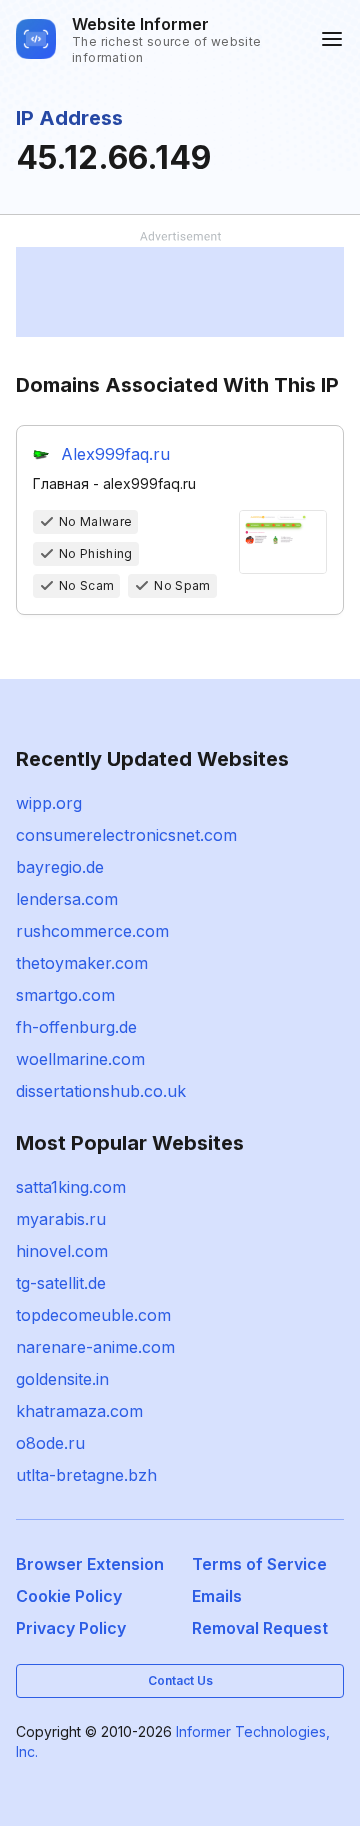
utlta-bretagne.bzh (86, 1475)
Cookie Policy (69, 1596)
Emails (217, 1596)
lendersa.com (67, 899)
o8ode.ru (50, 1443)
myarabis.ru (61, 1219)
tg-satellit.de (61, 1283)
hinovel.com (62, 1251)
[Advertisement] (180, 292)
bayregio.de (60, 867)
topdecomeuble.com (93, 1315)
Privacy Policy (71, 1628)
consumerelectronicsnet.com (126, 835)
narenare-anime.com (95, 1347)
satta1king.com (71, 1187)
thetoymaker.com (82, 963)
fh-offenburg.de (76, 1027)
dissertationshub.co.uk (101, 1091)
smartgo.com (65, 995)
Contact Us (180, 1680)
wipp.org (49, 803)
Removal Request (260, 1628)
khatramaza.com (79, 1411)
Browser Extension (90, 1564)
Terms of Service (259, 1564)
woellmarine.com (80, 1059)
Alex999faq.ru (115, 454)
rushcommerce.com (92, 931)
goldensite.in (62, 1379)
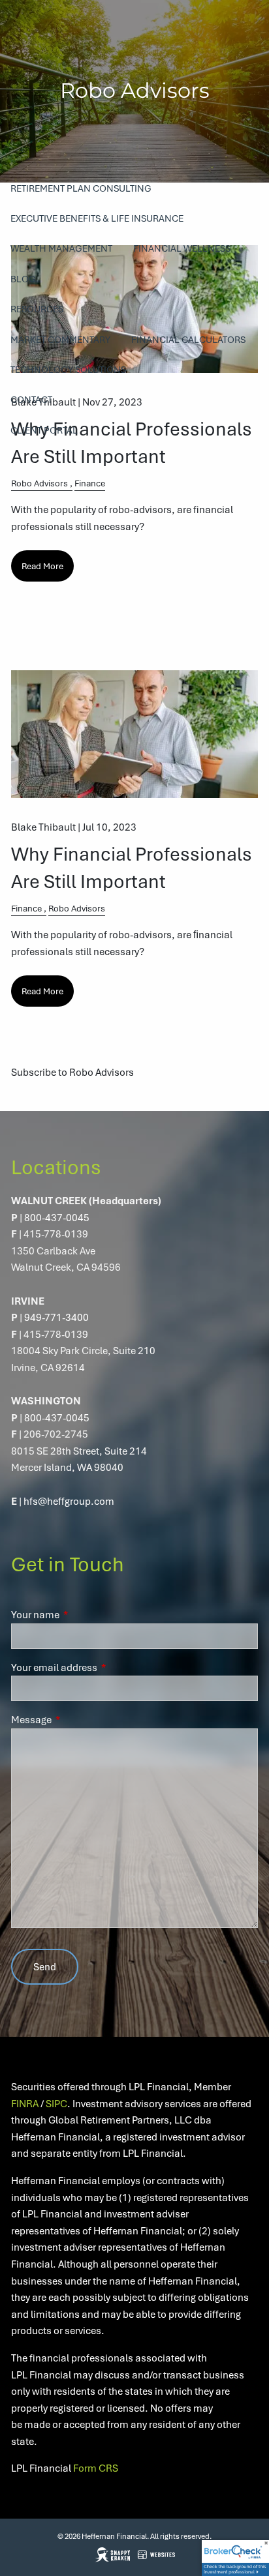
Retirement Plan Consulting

Problem: Please return the records above exactly as written, dropping every picture.

Answer below:
utlta-bretagne.bzh (86, 1475)
Cookie Policy (69, 1596)
Emails (217, 1596)
lendersa.com (67, 899)
o8ode.ru (50, 1443)
myarabis.ru (61, 1219)
tg-satellit.de (61, 1283)
hinovel.com (62, 1251)
[Advertisement] (180, 292)
bayregio.de (60, 867)
topdecomeuble.com (93, 1315)
Privacy Policy (71, 1628)
consumerelectronicsnet.com (126, 835)
narenare-anime.com (95, 1347)
satta1king.com (71, 1187)
thetoymaker.com (82, 963)
fh-offenburg.de (76, 1027)
dissertationshub.co.uk (101, 1091)
smartgo.com (65, 995)
Contact Us (180, 1680)
wipp.org (49, 803)
Removal Request (260, 1628)
khatramaza.com (79, 1411)
Browser Extension (90, 1564)
Terms of Service (259, 1564)
woellmarine.com (80, 1059)
Alex999faq.ru (115, 454)
rushcommerce.com (92, 931)
goldensite.in (62, 1379)
Retirement Plan Consulting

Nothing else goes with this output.